• Попробуйте сами:
Продублируйте без изменений фрагмент текста о семье Марселя Пруста, начиная со слов «В своем романе-эпопее, описывая» и заканчивая словами «был экзотический элемент.» включительно.

• Отрывок текста:
Евреи получили права гражданства во Франции в 1791 году, и вскоре после этого началась их массовая миграция в Париж, в основном из Эльзаса - именно поэтому у Бальзака в «Блеске и нищете куртизанок» еврейский банкир говорит с сильным немецким акцентом. Их социальный взлет был стремительным.
В числе переселенцев была и семья Жанны Вайль. Ее предки были эльзасскими портными и мясниками, случались в семье и раввины. Дед разбогател на производстве фарфора, отец приумножил нажитый капитал на бирже. Смешанные браки в ту пору уже были обычным делом, и богатая наследница вышла замуж за врача, перед которым открывалась блистательная карьера, Адриана Пруста. У них было двое детей, одному из которых, Марселю, предстояло стать известным писателем.
Сейчас, в связи с выходом во Франции и переводом на английский биографии Жанны Вайль-Пруст, написанной Эвелин Блох-дано, возобновились споры о том, какое место в жизни Марселя Пруста занимало его еврейское семейное наследие. Влияния еврейского происхождения на его творчество пытались доискиваться уже давно, хотя и без особого успеха. Семья Жанны Вайль не была религиозной, хотя сама она так никогда в христианство и не обратилась. Дети, включая Марселя, были крещены в католичество, хотя это была просто формальность.
В своем романе-эпопее, описывая семью главного героя, Пруст представляет мать как католичку, а самого героя выводит гетеросексуальным. То есть, совершенно очевидно, что ему вовсе не нужен был экзотический элемент.

• Исходные данные:

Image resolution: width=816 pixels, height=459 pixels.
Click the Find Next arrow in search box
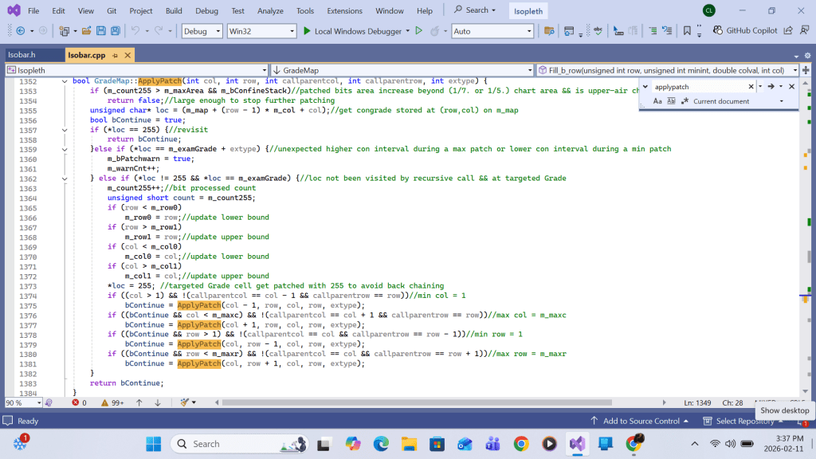771,86
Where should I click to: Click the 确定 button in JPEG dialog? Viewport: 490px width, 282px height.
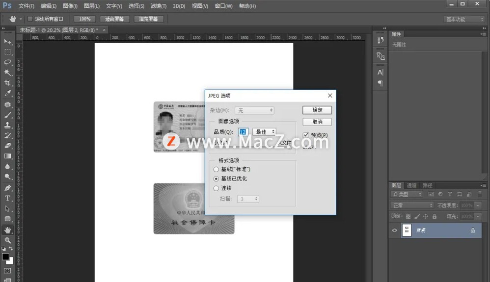coord(317,110)
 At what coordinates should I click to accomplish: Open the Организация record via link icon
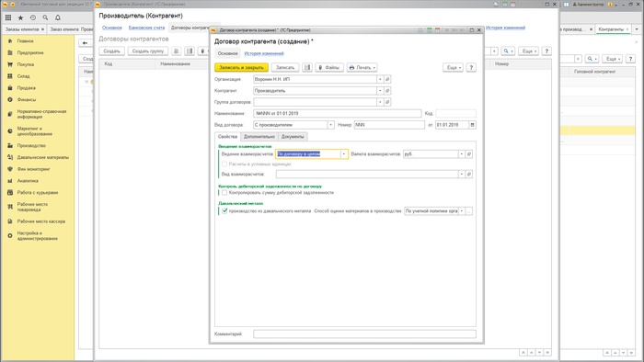387,79
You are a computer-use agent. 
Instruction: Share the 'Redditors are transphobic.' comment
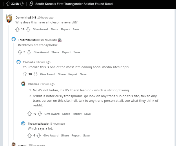55,52
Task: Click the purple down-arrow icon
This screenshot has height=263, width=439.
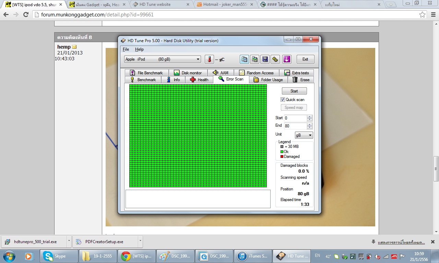Action: (x=287, y=59)
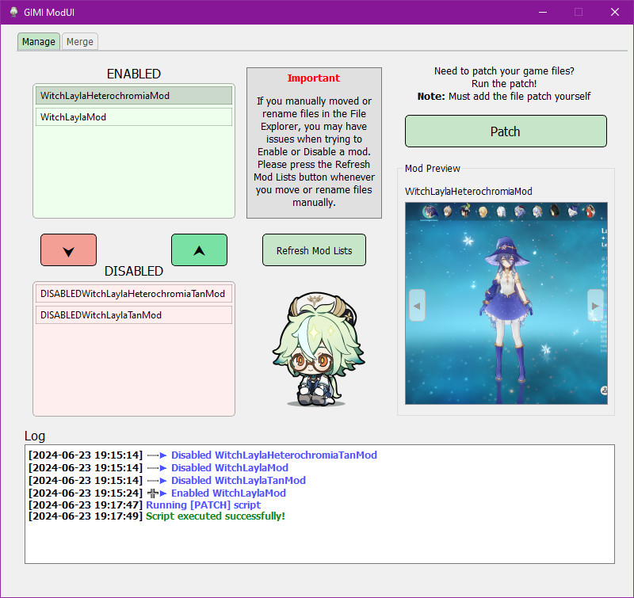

• Результат упражнения:
В своем романе-эпопее, описывая семью главного героя, Пруст представляет мать как католичку, а самого героя выводит гетеросексуальным. То есть, совершенно очевидно, что ему вовсе не нужен был экзотический элемент.